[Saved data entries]
---

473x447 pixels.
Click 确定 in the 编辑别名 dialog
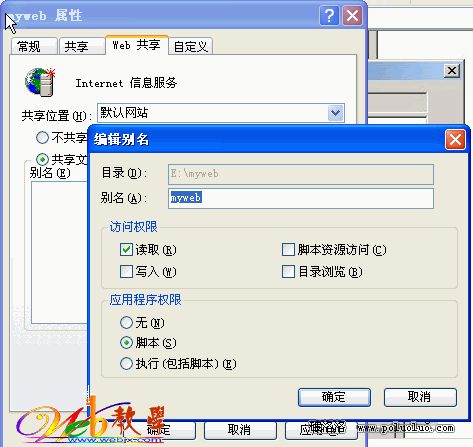pos(334,397)
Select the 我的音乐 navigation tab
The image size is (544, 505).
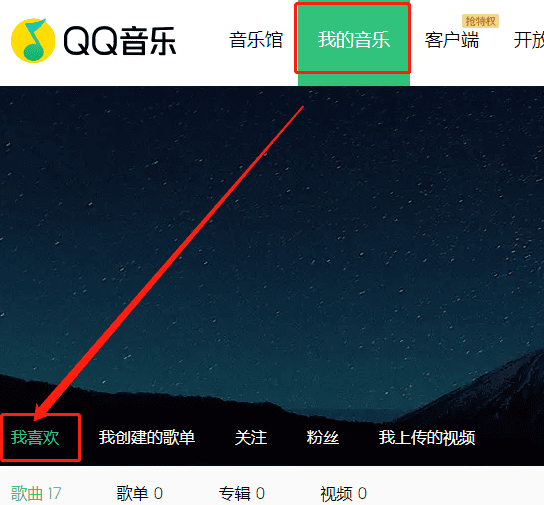[x=354, y=39]
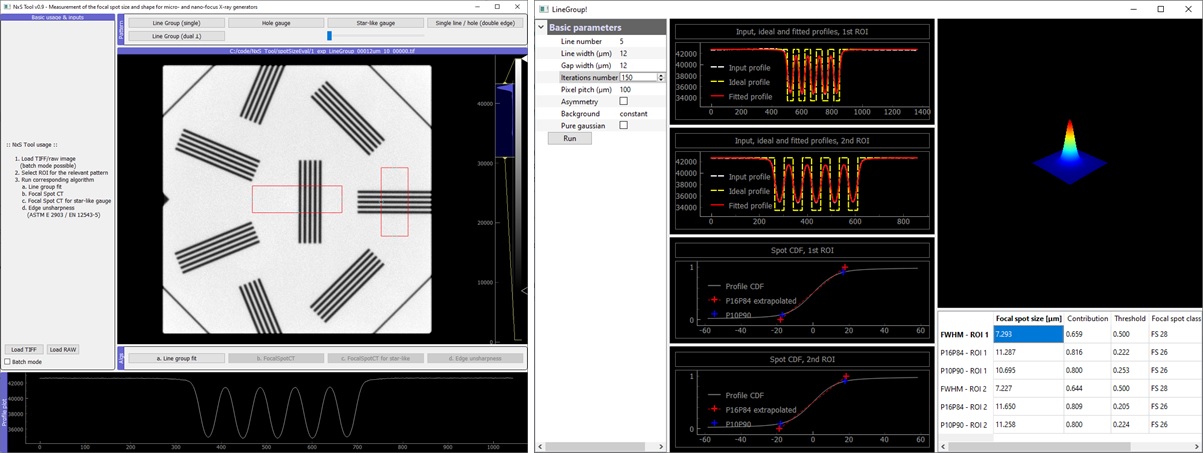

---

● **Work instruction**
From the first line to the last, set down the records above exactly and skip the pictures.

● **Exercise solution**
473x447 pixels.
Click 确定 in the 编辑别名 dialog
pos(334,397)
Select the 我的音乐 navigation tab
The image size is (544, 505).
[x=354, y=39]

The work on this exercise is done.